Structure

The laboratory performs theoretical investigations in the fields of nonlinear dynamics and nanophysics. The analysis of nonlinear systems is a complicated problem, because they do not satisfy the superposition principle.  Even very simple nonlinear systems may reveal chaotic behaviour. Chaos is usually an undesired phenomenon and one needs to develop the control algorithms in order to overcome it. Now the methods of nonlinear dynamics are widely used in such fields as biology and medicine. For example, it has been revealed that the Parkinsonian decease arises due to the pathological synchronization of a certain type of neurons. This synchronization can be suppressed by external or feedback signals. The laboratory deals with development of algorithms for the desynchronization of neural networks.
The reduction in the dimensions of semiconductor devices is the mainstream of the progress of semiconductor electronics over many past decades.
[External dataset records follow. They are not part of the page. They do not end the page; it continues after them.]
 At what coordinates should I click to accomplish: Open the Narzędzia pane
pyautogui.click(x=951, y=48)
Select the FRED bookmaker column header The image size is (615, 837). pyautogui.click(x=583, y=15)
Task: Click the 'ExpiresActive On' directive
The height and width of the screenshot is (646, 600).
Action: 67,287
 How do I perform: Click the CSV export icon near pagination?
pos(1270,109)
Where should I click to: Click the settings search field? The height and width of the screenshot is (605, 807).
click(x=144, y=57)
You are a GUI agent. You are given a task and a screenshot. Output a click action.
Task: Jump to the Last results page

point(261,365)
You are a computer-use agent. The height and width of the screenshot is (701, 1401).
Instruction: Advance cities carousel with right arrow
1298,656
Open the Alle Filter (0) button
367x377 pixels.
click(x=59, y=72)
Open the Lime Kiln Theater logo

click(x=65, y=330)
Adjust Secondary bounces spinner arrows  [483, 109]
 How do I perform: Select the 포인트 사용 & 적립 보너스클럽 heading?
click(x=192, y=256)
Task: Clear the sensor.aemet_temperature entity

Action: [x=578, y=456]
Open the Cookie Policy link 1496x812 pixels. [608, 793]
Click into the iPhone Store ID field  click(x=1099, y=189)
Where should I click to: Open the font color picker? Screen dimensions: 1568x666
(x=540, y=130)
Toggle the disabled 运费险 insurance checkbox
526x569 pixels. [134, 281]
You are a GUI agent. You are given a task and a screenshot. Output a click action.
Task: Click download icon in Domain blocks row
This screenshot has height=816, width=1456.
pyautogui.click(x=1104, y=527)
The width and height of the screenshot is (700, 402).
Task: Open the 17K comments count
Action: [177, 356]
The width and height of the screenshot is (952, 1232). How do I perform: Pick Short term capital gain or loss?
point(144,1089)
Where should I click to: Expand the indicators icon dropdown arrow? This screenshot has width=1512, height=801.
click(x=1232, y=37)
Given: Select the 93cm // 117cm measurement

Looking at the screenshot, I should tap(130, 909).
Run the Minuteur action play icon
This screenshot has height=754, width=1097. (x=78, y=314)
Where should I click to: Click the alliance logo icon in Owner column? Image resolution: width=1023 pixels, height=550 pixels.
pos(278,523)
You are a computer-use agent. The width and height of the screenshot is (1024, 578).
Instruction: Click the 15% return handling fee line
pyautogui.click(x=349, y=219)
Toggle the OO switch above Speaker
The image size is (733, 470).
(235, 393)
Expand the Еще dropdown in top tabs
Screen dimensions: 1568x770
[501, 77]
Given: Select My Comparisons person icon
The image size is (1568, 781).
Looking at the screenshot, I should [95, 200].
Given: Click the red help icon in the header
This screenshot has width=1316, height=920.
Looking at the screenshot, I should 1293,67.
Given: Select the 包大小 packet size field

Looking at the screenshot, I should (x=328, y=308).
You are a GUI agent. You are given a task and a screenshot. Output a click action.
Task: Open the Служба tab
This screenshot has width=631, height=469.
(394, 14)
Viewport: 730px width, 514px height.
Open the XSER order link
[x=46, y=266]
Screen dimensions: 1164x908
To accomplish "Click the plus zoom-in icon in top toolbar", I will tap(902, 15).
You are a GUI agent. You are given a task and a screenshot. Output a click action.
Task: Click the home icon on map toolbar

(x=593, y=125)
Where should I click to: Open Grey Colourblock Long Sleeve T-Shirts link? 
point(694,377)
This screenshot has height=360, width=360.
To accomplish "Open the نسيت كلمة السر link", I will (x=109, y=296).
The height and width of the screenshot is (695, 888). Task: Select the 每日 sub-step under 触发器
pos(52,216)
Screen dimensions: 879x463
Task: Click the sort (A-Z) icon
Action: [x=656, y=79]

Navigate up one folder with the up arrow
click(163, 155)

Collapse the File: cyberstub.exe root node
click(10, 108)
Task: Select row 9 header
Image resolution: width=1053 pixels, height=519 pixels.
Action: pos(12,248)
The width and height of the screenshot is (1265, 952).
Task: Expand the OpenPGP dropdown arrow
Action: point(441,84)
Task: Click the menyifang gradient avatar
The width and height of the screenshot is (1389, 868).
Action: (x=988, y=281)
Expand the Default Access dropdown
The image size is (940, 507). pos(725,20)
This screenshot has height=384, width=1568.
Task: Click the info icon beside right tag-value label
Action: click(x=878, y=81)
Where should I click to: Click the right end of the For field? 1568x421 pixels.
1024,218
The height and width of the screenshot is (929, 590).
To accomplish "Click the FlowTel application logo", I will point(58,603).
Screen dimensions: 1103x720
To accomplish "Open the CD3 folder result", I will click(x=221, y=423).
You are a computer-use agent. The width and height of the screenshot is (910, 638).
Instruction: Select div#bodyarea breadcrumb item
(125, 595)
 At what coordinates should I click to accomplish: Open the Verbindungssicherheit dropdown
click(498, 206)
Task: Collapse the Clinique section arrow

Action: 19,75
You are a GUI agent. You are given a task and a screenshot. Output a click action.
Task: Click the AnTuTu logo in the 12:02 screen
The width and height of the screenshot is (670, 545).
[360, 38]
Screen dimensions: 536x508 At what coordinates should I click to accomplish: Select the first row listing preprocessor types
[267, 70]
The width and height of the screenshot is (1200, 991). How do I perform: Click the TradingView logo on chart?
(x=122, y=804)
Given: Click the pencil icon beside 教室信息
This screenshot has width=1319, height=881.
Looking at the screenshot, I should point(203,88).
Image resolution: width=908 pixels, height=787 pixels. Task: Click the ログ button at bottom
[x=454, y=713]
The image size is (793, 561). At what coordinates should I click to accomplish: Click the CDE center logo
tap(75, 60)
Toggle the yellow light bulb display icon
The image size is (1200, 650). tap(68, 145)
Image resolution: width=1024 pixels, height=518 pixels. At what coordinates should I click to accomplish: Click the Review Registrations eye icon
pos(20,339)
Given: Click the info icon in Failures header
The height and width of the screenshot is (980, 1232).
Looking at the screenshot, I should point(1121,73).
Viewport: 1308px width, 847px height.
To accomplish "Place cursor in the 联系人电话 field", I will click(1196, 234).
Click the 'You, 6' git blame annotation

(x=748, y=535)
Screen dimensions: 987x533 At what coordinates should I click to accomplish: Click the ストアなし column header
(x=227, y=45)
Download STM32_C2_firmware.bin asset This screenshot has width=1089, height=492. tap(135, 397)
The typical dimensions of the state-of-art devices are in the nanometric scale. In this dimension scale, the semiclassical physics becomes not valid, and one has to recourse to the quantum mechanics. Semiconductor devices are widely used for generation and detection of electromagnetic radiation. Currently the terahertz (10¹² Hz) frequency range is one of the key topics of semiconductor electronics. The theoretical studies of the emitters and detectors of the terahertz radiation are underway in the Laboratory by using the methods of numerical simulation.